Ethical considerations

All the experiments protocols involving humans and animals were approved by the Human Ethics Committee of the affiliated hospital of Hangzhou Normal University. Methods were carried out in accordance with the approved guidelines and regulation. Written informed consent was obtained from all participants. Appropriate care was given to all animals included for experiments.

Patients

The criteria for NAFLD were based on those recommended by the Chinese Liver Disease Association. Liver biopsies from NAFLD patients with different stages of fibrosis, identified between Feb 2013 and Oct 2016 in the Department of Liver Diseases, affiliated hospital of Hangzhou Normal University, China was collected and stored at −80 °C before analysis. Paraffin embedded liver tissues were used for immunohistochemistry (IHC).

Animal studies

Four-week-old male ApoE−/− mices were purchased from Model Animal Research Center of Nanjing University (Nanjing, China). All mices were bred in a specific pathogen-free facility and maintained in a 12-hour light-dark-cycle at room temperature and fed ad libitum. The mices were divided into two groups and allocated into either a normal Chow-diet (Normal group) or high fat high cholesterol-diet (HFHC group). HFHC diet was from Research Diets, New Brunswick (D12079B; Research Diets New Brunswick, NJ). At the end of the experiments, a part of the liver tissue was fixed with 10% formaldehyde and the remaining liver was snap frozen.

Liver histology

Formalin-fixed liver tissue was processed into 4 μm thick paraffin sections and stained with hematoxylin and eosin (HE) and Masson’s staining. Degree of NAFLD activity score (NAS) were scored according to NASH clinical research network (CRN) scoring system.

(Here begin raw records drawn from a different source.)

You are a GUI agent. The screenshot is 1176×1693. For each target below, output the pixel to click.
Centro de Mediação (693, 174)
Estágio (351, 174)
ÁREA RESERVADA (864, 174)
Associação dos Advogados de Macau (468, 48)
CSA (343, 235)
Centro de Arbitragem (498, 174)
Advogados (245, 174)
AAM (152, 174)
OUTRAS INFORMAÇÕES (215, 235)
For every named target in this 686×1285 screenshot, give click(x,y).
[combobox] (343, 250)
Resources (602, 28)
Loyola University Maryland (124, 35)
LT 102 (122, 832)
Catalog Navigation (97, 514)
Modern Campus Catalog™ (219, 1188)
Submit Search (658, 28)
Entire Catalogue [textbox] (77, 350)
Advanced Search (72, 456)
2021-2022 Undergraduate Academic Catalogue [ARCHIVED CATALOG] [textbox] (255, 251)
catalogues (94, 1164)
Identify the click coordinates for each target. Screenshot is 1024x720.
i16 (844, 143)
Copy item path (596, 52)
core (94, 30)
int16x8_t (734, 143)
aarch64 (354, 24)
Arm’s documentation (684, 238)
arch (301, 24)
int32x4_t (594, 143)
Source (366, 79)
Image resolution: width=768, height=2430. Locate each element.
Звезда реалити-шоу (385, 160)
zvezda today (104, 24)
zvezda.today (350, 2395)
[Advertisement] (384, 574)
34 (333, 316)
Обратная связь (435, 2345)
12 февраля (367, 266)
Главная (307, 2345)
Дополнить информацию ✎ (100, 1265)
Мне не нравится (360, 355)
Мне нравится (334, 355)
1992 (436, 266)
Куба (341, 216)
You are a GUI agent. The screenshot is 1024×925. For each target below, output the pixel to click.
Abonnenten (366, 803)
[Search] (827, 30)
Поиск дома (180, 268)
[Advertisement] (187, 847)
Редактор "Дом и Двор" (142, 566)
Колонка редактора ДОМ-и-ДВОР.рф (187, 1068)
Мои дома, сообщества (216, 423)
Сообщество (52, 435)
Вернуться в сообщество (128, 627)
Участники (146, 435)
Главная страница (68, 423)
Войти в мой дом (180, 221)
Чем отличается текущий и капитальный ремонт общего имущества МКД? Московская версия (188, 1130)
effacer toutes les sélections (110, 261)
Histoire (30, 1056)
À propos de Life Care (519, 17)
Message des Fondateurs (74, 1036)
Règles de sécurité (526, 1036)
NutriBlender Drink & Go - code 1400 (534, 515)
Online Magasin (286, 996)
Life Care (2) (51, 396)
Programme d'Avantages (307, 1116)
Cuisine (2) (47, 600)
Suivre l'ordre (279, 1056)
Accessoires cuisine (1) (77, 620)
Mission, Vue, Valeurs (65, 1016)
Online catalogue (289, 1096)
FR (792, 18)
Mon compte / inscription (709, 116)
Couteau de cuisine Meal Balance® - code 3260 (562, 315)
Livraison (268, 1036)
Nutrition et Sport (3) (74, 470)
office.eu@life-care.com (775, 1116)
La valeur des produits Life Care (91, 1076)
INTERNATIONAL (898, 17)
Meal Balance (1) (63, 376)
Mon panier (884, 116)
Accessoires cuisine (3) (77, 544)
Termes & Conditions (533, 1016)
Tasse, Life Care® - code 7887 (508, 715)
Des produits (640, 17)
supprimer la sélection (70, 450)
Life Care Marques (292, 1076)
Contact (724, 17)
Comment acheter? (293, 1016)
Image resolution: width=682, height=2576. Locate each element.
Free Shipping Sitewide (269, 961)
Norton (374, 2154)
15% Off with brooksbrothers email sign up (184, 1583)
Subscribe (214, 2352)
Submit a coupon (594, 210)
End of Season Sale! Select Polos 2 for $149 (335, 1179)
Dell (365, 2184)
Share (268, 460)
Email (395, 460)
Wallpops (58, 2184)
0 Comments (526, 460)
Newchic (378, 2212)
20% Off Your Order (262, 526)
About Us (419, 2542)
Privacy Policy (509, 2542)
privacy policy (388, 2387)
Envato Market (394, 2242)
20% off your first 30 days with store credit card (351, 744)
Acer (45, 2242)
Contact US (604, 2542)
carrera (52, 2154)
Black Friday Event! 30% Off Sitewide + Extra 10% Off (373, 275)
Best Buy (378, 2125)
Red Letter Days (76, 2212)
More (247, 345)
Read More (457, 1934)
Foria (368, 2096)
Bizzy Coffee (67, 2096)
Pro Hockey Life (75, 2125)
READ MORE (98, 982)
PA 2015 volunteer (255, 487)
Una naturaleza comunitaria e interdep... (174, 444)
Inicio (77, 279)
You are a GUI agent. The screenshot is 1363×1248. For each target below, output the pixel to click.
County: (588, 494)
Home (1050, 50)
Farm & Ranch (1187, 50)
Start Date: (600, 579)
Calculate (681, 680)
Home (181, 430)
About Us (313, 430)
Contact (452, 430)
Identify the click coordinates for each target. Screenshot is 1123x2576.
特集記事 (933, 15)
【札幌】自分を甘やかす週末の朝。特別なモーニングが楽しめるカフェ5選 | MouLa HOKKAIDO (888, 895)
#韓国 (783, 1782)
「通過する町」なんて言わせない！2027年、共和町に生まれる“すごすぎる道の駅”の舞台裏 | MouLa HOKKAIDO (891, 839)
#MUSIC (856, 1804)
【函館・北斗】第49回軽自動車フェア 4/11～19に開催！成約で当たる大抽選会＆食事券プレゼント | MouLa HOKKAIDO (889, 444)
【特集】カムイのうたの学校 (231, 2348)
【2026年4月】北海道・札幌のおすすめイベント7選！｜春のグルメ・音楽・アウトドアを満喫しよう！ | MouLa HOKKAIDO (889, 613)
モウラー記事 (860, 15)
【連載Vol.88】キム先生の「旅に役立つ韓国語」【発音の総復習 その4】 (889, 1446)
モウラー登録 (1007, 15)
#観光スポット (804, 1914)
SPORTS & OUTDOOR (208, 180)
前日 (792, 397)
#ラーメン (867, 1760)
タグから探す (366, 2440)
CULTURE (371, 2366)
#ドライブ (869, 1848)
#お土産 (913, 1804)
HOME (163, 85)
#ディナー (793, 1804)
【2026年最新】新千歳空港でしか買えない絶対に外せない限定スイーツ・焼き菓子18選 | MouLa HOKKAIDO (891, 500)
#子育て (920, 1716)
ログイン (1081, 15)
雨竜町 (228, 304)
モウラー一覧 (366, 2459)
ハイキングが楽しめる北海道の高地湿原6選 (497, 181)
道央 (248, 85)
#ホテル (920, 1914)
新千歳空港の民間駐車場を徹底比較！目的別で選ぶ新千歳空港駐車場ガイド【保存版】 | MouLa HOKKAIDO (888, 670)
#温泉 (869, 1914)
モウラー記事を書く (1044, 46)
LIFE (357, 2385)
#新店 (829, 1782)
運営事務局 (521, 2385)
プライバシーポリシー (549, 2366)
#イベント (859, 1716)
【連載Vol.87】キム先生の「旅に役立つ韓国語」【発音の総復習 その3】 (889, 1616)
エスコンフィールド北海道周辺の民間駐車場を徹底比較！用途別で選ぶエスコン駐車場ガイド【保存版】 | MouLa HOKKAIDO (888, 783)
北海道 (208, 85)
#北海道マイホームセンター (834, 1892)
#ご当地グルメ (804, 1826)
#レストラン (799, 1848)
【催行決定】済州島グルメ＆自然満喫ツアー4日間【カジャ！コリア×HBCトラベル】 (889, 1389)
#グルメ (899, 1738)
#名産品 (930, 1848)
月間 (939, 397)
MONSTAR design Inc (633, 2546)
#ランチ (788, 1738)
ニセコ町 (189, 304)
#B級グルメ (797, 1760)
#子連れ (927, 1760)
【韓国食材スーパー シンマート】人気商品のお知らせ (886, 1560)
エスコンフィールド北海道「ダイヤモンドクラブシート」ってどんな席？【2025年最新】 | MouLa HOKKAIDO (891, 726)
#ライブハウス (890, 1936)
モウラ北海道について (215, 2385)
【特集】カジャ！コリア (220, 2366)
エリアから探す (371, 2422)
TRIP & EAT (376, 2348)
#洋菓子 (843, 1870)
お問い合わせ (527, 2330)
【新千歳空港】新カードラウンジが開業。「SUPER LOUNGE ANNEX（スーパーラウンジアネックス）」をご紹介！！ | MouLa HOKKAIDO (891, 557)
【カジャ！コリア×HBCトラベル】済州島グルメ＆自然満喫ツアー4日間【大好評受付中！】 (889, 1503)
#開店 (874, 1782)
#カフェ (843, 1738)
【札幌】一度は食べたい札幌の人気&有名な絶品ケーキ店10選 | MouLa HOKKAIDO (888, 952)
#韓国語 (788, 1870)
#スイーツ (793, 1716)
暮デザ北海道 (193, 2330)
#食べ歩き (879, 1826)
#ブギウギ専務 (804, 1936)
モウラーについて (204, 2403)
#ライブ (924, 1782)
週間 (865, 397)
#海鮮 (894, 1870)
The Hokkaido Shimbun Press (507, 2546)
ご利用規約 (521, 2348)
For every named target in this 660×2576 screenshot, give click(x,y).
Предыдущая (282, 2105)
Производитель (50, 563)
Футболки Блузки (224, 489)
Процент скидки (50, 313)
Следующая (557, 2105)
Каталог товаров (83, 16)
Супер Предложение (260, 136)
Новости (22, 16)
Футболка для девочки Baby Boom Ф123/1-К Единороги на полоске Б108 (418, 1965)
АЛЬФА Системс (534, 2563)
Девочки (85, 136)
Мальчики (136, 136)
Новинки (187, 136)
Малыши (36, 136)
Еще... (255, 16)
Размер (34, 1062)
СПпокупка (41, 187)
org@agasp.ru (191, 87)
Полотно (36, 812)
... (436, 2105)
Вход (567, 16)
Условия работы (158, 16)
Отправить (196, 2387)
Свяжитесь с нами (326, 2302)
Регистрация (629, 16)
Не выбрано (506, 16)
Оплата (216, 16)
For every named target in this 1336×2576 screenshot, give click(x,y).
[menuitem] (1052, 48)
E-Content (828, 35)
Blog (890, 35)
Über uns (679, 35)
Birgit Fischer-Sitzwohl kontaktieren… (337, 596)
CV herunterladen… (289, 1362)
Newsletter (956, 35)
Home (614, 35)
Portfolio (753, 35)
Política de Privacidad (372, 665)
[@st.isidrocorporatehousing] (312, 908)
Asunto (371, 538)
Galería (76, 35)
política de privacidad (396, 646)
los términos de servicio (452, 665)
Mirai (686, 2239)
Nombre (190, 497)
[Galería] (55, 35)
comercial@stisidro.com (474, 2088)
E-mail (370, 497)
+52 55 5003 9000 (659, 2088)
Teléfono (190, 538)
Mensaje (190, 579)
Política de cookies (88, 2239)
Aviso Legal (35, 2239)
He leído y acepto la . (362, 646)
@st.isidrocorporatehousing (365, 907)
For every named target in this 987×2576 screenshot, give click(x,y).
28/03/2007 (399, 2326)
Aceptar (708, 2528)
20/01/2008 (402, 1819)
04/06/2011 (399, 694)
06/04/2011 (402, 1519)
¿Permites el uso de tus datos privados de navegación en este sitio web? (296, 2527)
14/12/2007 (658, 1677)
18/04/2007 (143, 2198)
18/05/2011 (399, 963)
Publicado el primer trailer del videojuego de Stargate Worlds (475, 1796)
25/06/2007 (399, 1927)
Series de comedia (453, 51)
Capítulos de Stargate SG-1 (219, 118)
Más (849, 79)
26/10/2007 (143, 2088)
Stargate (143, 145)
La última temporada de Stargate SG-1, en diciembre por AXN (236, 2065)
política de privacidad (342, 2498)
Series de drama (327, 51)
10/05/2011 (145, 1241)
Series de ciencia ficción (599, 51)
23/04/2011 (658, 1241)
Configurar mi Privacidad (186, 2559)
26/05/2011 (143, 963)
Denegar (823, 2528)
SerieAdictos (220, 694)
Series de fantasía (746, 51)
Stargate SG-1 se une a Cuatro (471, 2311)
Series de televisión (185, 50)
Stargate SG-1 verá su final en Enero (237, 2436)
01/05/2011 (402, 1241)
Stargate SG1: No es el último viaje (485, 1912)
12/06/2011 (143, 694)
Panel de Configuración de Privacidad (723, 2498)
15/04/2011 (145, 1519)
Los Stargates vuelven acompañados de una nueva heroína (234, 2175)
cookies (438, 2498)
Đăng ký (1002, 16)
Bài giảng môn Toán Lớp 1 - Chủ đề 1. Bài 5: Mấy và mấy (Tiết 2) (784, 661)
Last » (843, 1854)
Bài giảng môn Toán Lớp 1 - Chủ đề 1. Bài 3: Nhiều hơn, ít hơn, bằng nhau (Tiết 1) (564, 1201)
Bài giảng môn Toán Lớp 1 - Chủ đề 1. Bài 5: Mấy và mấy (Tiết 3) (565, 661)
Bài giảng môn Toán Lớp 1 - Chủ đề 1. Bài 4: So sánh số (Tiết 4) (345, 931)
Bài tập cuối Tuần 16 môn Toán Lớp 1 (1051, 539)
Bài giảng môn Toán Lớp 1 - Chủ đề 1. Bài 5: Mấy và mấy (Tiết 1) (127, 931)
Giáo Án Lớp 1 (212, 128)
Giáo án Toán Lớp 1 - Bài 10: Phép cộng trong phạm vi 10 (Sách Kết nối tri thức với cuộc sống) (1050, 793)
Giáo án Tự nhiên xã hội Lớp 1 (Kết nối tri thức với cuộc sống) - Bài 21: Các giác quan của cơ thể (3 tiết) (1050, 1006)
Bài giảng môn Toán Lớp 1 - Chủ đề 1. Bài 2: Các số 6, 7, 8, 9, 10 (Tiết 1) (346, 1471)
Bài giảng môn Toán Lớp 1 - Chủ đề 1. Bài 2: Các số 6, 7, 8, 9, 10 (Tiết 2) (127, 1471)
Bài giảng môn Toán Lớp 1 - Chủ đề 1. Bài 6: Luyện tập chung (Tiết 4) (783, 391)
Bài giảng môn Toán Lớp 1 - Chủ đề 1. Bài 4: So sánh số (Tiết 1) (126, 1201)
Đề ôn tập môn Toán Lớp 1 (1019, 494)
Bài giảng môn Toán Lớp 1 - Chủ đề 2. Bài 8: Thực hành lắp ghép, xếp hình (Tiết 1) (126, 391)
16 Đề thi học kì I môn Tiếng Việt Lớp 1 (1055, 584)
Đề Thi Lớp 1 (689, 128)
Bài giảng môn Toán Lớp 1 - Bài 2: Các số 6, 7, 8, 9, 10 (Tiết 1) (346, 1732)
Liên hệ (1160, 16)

Quantitative real-time PCR

Hepatic mRNA levels were analyzed by qRT-PCR using a 7900 Real Time PCR System (Applied Biosystems, USA). The RNA was isolated with TRIzol (Invitrogen, USA). cDNA was synthesized using 2 μg of total RNA with PrimeScript™ Reverse Transcriptase (Takara). Amplification reactions were performed using the SYBR® Premix Ex Taq kit (Takara) and 0.2 µM of gene specific primers (Supplementary File 1 Table S2) and PCR products were verified by melting curve analysis. The relative quantification expression was calculated using the delta-delta Ct method with each gene normalized to GAPDH.